“It was only when the economy began to open up that all these things started happening… people started to get greedy, because there were things for them to get, now—”
Somehow in the course of our lunch conversation, we began all listening to my Vietnamese colleague, who had grown up while Vietnam’s economic policy was still very Communistic, and when the Soviet Union was still going strong. “People used to be better to each other, because they were poor together. They got the same amount of money and it was very little. So you help each other out and suffer together. Then… once there was money to fight over, they started fighting.”
It was an amusing topic for us to discuss at lunch, because to some extent, of course, our livelihoods depend on a capitalistic economy. I couldn’t help thinking, though, about what he had said. There seemed almost a romanticisation of poverty in what he was saying—or at least the potential for that—which is something many are naturally wary about.

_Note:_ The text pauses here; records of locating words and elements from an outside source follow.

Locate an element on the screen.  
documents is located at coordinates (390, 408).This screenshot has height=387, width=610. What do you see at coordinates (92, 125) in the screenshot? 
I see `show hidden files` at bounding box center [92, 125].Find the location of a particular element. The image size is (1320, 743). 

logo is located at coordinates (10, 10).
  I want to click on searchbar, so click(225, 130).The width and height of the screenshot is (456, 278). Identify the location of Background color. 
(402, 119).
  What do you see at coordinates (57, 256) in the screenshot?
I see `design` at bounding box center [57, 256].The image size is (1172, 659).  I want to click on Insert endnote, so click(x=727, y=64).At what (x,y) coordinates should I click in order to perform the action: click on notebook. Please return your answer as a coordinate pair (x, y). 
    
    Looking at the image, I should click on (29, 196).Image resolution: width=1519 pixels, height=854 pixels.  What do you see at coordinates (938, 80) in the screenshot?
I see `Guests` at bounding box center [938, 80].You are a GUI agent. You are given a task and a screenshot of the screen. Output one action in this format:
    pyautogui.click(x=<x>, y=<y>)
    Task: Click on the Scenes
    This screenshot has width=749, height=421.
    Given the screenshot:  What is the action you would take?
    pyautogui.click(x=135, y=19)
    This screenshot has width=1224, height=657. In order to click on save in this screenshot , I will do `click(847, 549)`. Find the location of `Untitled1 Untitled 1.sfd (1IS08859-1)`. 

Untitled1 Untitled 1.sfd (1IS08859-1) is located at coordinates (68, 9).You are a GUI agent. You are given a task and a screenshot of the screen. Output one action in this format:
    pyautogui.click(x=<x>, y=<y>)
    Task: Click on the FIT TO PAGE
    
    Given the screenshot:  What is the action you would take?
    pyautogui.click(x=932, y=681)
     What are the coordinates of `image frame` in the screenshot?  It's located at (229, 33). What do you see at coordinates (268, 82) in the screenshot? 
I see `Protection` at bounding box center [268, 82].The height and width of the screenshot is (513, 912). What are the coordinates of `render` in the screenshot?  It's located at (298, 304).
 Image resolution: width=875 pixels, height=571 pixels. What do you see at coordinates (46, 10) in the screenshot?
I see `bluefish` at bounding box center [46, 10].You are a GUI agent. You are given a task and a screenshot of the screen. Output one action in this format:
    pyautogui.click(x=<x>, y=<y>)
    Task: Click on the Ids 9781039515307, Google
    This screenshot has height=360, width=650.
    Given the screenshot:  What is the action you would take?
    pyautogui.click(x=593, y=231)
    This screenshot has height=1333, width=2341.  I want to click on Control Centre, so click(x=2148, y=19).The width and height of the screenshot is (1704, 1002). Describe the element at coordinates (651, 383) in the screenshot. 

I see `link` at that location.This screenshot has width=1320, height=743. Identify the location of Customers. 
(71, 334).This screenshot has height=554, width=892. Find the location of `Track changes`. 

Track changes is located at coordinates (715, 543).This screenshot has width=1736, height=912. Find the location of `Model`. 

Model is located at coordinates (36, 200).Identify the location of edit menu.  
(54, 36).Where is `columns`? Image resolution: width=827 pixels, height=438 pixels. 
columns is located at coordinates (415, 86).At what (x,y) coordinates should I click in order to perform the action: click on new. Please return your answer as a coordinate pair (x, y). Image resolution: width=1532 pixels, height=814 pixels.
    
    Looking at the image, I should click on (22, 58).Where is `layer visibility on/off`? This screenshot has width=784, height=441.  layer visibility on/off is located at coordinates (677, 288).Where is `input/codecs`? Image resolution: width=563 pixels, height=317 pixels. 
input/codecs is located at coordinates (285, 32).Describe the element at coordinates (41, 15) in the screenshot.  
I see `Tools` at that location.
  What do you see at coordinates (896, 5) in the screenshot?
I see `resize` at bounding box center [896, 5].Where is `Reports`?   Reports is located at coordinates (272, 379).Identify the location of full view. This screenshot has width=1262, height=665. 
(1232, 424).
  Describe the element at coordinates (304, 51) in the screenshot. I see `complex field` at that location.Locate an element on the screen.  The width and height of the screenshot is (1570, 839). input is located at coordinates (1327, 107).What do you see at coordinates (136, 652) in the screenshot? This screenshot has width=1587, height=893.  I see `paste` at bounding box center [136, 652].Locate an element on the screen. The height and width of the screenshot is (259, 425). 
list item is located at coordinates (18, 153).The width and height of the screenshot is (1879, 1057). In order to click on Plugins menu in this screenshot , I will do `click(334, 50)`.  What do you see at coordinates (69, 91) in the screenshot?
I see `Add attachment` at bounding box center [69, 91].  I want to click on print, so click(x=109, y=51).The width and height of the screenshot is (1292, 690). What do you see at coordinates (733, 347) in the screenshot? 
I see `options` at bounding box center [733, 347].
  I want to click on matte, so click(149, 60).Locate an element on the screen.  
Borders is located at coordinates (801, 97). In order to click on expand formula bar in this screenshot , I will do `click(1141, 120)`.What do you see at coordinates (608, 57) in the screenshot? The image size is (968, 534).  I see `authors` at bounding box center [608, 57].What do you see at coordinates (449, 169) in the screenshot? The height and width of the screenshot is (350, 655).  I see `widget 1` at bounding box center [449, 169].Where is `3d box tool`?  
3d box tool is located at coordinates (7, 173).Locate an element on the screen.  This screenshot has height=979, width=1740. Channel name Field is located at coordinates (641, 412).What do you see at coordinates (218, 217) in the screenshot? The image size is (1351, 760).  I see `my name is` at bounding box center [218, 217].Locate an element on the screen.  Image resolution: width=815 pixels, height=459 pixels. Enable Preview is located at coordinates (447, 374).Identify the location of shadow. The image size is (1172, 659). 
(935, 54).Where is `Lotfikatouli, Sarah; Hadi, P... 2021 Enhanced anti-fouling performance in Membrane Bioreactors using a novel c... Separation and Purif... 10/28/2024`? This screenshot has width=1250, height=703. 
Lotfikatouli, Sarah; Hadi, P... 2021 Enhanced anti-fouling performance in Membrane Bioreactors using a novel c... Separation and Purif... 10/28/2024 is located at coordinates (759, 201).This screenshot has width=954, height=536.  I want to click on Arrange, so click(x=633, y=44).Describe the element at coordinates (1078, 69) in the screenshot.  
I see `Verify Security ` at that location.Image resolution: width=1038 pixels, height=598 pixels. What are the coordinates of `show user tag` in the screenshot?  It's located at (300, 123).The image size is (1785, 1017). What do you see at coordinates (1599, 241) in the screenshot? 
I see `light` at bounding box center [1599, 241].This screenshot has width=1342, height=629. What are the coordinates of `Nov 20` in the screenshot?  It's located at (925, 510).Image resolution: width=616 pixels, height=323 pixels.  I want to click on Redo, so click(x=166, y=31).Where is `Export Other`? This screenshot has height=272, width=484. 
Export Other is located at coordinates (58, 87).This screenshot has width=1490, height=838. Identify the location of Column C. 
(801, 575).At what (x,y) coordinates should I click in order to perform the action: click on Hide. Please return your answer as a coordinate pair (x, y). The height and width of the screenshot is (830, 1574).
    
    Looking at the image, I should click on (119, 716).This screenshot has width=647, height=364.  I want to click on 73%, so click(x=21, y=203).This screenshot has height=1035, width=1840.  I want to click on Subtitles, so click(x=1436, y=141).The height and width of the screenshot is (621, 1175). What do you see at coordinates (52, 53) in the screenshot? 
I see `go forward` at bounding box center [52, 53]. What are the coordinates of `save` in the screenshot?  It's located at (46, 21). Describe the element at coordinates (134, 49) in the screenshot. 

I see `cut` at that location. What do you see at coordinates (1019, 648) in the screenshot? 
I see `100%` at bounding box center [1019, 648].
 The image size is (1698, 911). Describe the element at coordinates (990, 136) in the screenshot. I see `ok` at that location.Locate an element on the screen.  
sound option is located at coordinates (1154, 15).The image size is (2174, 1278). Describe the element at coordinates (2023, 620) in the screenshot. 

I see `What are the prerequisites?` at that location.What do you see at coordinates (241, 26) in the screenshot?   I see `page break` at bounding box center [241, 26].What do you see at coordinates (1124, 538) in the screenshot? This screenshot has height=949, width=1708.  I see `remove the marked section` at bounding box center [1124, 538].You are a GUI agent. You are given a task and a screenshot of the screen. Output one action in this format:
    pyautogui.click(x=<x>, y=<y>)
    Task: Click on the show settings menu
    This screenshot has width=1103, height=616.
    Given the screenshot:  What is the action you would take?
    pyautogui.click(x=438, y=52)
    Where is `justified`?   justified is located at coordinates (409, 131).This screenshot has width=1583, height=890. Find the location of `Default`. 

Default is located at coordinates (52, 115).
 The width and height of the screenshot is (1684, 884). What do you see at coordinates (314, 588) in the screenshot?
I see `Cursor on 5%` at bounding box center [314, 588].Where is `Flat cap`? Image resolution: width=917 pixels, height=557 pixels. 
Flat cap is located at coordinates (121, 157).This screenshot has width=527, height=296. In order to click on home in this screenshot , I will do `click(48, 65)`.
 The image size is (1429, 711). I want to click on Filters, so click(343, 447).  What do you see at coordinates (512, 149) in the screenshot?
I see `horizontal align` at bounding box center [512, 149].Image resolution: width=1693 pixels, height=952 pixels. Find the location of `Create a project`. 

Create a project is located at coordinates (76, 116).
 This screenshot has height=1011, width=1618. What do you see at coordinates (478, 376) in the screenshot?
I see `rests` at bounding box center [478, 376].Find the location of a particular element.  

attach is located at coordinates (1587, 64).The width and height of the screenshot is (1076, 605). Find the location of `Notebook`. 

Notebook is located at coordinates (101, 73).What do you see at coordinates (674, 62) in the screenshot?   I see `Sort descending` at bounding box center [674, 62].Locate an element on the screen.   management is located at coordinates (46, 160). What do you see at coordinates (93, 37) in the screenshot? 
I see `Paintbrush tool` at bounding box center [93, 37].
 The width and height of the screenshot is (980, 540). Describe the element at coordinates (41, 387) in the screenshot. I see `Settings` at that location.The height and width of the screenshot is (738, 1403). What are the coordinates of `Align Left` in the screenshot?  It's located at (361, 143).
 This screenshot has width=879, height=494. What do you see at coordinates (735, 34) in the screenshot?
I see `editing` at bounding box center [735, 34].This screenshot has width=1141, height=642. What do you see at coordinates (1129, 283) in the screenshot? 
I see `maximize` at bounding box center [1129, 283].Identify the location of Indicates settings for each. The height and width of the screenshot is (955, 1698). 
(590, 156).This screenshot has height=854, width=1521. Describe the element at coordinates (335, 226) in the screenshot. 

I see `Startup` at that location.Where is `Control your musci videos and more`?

After all, if we romanticise poverty, doesn’t that excuse us from using our relative abundance to help those with less? Doesn’t that line of reasoning legitimise a kind of paternalistic not-helping, if the rich man had said to Lazarus, “being poor is good for you, so just keep being poor!” and resumed his banquet. And along the same line of reasoning, what about “Blessed are the poor”? Now there’s divine sanction for leaving materially poor people to be poor because it’s apparently better for them…
All these are, to some extent, true. In fact, in the examples of the saints and in the very character of religious life, we see hints of something even more radical in how the Church has interpreted this beatitude. It is more than “Blessed are the people who are poor right now”—it’s “blessed are the people who will leave house, home, and inheritance to become poor.” Some among us are called to seek to be poor.
But for what? For poverty’s own sake—that is, for the sake of being in a state of need? What kind of ingratitude is that, to throw away all kinds of riches that poor people would want, and to go and join them in the experience of poverty? No, poverty itself that is a physical state to be sought out. For Christ’s own words command us to aid the poor and those in need, and advise us that whenever we do such a thing, we are helping His own self:
For I was hungry, and you gave me to eat; I was thirsty, and you gave me to drink; I was a stranger, and you took me in: Naked, and you covered me: sick, and you visited me: I was in prison, and you came to me. Then shall the just answer him, saying: Lord, when did we see thee hungry, and fed thee; thirsty, and gave thee drink? And when did we see thee a stranger, and took thee in? or naked, and covered thee? Or when did we see thee sick or in prison, and came to thee? And the king answering, shall say to them: Amen I say to you, as long as you did it to one of these my least brethren, you did it to me. (Matthew 25:35-40)
The state of need, we can see, is not one that we should leave people in. But then what is poverty good for? To answer this, let us return to my colleague’s story.
He tells a materialist’s story: when there was no money, people were better; when there was more money, people started getting nasty. (Caveat: correlation is not causation, and I’m sure he knows that; but let’s just do this cool rhetorical thing that lets me recapitulate the beginning.) But really, his is a story of the human condition, and the human inclination to grasping for power and control. We want to win, and to get more than we already have; wasn’t that behind the first Fall, the promise of more? Even though our first parents could eat and drink their fill and enjoy the presence of God, it was suggested to them that they could have more—and the rest is history, and the rest is history repeating itself as we keep making the same mistake.
When we don’t think that we want more—whether it’s because we’re fairly certain that we can’t get more, or simply because we are grateful for all we have and happily accepting anything God will give us and detached from whatever we do own—then, undistracted by the promise of wealth and gain and power, we can pay attention to the things that matter: God, virtue, … and become immeasurably rich in the contemplation of the things of God, and in the love of man. In that vein, it’s possible to be materially poor but spiritually rich.
The problem most of us have, and which my colleague’s anecdote made mention of, is that it’s far too easy to become spiritually impoverished and materially rich. I feel it too, whenever I have a small windfall or a new cherished trinket, and react with instinctual horror at the thought of its dissipation or loss. But that’s what honesty (to not take what is not yours) and alms-giving (to give away what is yours) are important, although sometimes they feel like you’re getting your teeth pulled out.